Jeeves: English writer P.G. Wodehouse created the immortal Jeeves in a series of riotously funny short stories, beginning in the '20s. Narrated by hapless aristocrat Bertie Wooster, the stories usually involved the resourceful and unflappable Jeeves extricating his bumbling employer from embarrassing predicaments. It also was made into a British television series -- "Jeeves and Wooster" -- with Stephen Fry as Jeeves and Hugh Laurie ("House") as Wooster, and an Andrew Lloyd Webber musical, "By Jeeves." Incidentally, Jeeves' first name is Reginald.

Benson DuBois: Robert Guillaume played the sardonic valet on the television series "Soap," which ran from 1977-80.

Lurch: The butler in "The Addams Family" television series was played by Pittsburgh native Ted Cassidy. He announced himself with a booming, "You rang?"

Hobson: In the 1981 comedy "Arthur," Sir John Gielgud played the supercilious, tart-tongued manservant and father figure to Dudley Moore's drunken millionaire playboy.

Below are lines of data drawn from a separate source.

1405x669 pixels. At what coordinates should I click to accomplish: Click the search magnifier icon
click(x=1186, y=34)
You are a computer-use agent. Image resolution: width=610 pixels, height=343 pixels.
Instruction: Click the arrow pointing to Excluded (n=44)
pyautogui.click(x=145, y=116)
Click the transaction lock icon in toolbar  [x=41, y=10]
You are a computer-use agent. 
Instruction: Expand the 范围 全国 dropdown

James Stevens: Anthony Hopkins played the devoted but repressed butler in the 1993 film adaptation of Kazuo Ishiguro's novel, "The Remains of the Day." His lifetime loyalty to the family is tested by the Nazi sympathies of his employer and the romantic attentions of a new housekeeper, played by Emma Thompson.

Edmund Blackadder: Rubber-faced Rowan Atkinson played the butler to George the Prince Regent in the -- what else• -- British television series "Blackadder the Third."